Firstly, the extra SPI Interface on the bottom of the symbol that I wanted to use for the microSD card is actually already connected to the external Flash Chip used to store the executable code for the ESP. Secondly, not only are the SPI pins in use, but the bottom pins are all in use, because the Flash is actually connected via an SDIO interface. As it turns out, Pin 10 (that is connected to the "Right" button is actually already used as a clock signal for the SDIO. This means that when the button is pressed, the clock is held low and the ESP gets stuck because it cant fetch anymore data from the flash.
However, of course the ESP does offer another SPI Interface.
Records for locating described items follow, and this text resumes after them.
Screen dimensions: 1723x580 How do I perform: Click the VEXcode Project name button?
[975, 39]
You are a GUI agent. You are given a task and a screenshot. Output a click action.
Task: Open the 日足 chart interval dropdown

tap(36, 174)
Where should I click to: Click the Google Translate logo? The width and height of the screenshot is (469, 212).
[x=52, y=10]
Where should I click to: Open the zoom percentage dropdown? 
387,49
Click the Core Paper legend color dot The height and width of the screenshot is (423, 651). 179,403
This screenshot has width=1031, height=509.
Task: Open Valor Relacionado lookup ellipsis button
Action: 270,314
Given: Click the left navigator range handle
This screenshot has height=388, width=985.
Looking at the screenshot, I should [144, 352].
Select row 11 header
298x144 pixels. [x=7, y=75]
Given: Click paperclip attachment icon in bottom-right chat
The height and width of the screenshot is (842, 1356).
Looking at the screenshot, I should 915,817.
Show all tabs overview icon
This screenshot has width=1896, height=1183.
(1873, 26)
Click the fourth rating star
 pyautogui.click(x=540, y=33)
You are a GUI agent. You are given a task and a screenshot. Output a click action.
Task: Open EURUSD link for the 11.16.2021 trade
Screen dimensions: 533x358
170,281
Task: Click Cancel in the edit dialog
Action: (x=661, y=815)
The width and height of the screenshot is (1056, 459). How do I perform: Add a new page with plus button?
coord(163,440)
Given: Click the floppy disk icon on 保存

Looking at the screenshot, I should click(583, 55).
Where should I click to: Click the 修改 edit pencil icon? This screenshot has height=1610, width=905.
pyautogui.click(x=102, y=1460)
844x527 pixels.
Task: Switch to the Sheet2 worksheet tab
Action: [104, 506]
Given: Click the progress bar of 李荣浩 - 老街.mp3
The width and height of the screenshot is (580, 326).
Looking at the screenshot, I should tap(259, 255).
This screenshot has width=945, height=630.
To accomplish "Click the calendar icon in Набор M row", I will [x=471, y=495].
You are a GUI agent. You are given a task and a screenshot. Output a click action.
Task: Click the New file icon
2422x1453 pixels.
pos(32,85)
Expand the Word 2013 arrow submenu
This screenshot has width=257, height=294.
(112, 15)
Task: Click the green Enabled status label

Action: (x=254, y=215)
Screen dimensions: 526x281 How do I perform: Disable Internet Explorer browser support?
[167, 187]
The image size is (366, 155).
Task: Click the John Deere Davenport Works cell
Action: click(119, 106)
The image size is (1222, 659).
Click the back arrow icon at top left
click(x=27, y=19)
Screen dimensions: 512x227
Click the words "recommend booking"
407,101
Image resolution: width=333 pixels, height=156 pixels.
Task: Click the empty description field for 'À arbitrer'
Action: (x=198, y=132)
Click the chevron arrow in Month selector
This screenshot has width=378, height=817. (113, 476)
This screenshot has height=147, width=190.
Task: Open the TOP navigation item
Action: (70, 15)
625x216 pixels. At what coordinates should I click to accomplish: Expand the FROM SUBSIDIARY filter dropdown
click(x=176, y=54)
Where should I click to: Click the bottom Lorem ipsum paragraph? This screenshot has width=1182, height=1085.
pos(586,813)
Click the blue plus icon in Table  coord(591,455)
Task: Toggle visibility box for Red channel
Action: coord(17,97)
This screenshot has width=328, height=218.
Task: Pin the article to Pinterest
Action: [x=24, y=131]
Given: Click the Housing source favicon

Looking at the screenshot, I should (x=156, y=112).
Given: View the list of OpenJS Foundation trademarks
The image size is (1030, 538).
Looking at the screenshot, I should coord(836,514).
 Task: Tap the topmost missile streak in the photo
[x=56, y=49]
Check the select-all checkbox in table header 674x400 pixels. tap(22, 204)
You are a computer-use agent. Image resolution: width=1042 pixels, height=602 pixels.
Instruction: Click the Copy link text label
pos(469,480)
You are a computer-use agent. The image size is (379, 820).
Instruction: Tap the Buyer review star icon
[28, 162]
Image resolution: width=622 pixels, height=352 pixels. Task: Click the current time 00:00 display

This one is mapped to the pins 12-15 in the following manner:
pin | function |
12 | MISO |
13 | MOSI |
14 | SCK |
15 | CS |
So I had to reroute all the pins from the micro SD to these pins, which means I lost all other buttons (Left, Up and Down) that were connected on these pins, so the net problem was: how can I gain some more I/O pins from the ESP?
Well, it turns out that the USER Button that I copied from the NodeMCU schematic is already designed as general purpose input, so I could use it for one function, say Left (I initially thought that the FLASH and USER button were there to switch between flashing and running mode).
Next there was the flash button. it is connected to GPIO2 and pulls it low when pressed. GPIO2 is also connected via a pull-up to VDD. This is needed during boot. If GPIO2 is high during boot, it enters the normal run-mode and executes the user program, if GPIO2 is held low, it enters flash-mode. This check only happens during boot immediately after power-on. However after the chip booted, this pin can be used as a normal GPIO pin. This means that the FLAH-Button can also be repurposed as a normal button. The same principle is true for GPIO0. It also influences the boot behaviour, but after booting, it can be used as a normal GPIO. This means that there are now 2 more usable GPIO pins and I can connect 3 Buttons in total (GPIO16, GPIO2 and GPIO0).
In the v0.1 of the board I had 4 Buttons, in v0.2 there are only 3. The only way I can think of adding another Button would be to replace the I2C Display with an SPI one, which would free SCK and SCL (GPIO4 and GPIO5) but would require one new slave select pin. Still, we would end up with one more pin.
Another way would be to use some diodes and encode the buttons on the 3 available GPIOs as a binary input, which would make it possible to attach (2 ^ 3) - 1 = 7 Buttons in total, however I don't like the fact that pressing multiple buttons then is the same as pressing another button.
The v0.2 Board are ordered and I test how the interface turns out with 3 Buttons (one button needs to have two functions for enter/back which could be done with long clicks). If the UI is not really usable with only 3 Buttons I can evaluate the two options above.
I briefly worked on capturing the 4-way handshake, but gave up, as I could only get the first 112 bytes of the packets in promiscuous mode. You mention that as one of the planned features. Have you found a way around that limitation?
I'll have a try with the ESP32 next. Espressif claimed "full packet receive" in their current SDK release notes.